[Collected data]
+ + + +

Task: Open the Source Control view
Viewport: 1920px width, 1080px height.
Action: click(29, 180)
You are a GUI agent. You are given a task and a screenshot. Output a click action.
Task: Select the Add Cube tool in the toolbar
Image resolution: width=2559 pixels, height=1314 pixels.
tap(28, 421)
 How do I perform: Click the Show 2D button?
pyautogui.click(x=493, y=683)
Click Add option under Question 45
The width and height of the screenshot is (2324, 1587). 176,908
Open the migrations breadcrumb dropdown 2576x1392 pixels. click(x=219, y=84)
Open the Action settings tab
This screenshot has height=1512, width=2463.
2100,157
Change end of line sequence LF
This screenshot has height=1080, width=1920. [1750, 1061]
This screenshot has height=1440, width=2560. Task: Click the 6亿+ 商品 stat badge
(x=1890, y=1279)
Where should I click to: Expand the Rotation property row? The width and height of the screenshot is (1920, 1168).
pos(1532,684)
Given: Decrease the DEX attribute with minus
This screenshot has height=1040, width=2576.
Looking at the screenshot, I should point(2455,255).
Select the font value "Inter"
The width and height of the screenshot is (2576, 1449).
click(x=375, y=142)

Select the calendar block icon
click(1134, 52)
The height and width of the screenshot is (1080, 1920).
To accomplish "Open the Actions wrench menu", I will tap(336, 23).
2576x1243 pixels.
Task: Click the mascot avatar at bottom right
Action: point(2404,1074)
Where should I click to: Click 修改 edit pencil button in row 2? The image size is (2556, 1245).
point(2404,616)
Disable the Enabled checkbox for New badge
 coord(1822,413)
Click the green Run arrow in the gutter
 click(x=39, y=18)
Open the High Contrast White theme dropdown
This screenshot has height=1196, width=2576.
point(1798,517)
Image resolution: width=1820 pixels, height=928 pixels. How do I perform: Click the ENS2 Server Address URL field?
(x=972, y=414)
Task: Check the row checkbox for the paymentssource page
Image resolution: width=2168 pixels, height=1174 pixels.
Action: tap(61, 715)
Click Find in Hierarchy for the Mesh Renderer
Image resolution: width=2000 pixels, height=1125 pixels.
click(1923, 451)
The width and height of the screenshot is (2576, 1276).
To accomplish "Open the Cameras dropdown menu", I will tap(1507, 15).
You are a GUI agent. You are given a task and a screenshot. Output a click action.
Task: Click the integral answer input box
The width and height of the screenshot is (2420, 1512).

+ + + +

INSTRUCTIONS TO FOLLOW>
Return all the lines shown above, word for word.

SOLUTION BELOW>
Task: Open the Source Control view
Viewport: 1920px width, 1080px height.
Action: click(29, 180)
You are a GUI agent. You are given a task and a screenshot. Output a click action.
Task: Select the Add Cube tool in the toolbar
Image resolution: width=2559 pixels, height=1314 pixels.
tap(28, 421)
 How do I perform: Click the Show 2D button?
pyautogui.click(x=493, y=683)
Click Add option under Question 45
The width and height of the screenshot is (2324, 1587). 176,908
Open the migrations breadcrumb dropdown 2576x1392 pixels. click(x=219, y=84)
Open the Action settings tab
This screenshot has height=1512, width=2463.
2100,157
Change end of line sequence LF
This screenshot has height=1080, width=1920. [1750, 1061]
This screenshot has height=1440, width=2560. Task: Click the 6亿+ 商品 stat badge
(x=1890, y=1279)
Where should I click to: Expand the Rotation property row? The width and height of the screenshot is (1920, 1168).
pos(1532,684)
Given: Decrease the DEX attribute with minus
This screenshot has height=1040, width=2576.
Looking at the screenshot, I should point(2455,255).
Select the font value "Inter"
The width and height of the screenshot is (2576, 1449).
click(x=375, y=142)

Select the calendar block icon
click(1134, 52)
The height and width of the screenshot is (1080, 1920).
To accomplish "Open the Actions wrench menu", I will tap(336, 23).
2576x1243 pixels.
Task: Click the mascot avatar at bottom right
Action: point(2404,1074)
Where should I click to: Click 修改 edit pencil button in row 2? The image size is (2556, 1245).
point(2404,616)
Disable the Enabled checkbox for New badge
 coord(1822,413)
Click the green Run arrow in the gutter
 click(x=39, y=18)
Open the High Contrast White theme dropdown
This screenshot has height=1196, width=2576.
point(1798,517)
Image resolution: width=1820 pixels, height=928 pixels. How do I perform: Click the ENS2 Server Address URL field?
(x=972, y=414)
Task: Check the row checkbox for the paymentssource page
Image resolution: width=2168 pixels, height=1174 pixels.
Action: tap(61, 715)
Click Find in Hierarchy for the Mesh Renderer
Image resolution: width=2000 pixels, height=1125 pixels.
click(1923, 451)
The width and height of the screenshot is (2576, 1276).
To accomplish "Open the Cameras dropdown menu", I will tap(1507, 15).
You are a GUI agent. You are given a task and a screenshot. Output a click action.
Task: Click the integral answer input box
The width and height of the screenshot is (2420, 1512).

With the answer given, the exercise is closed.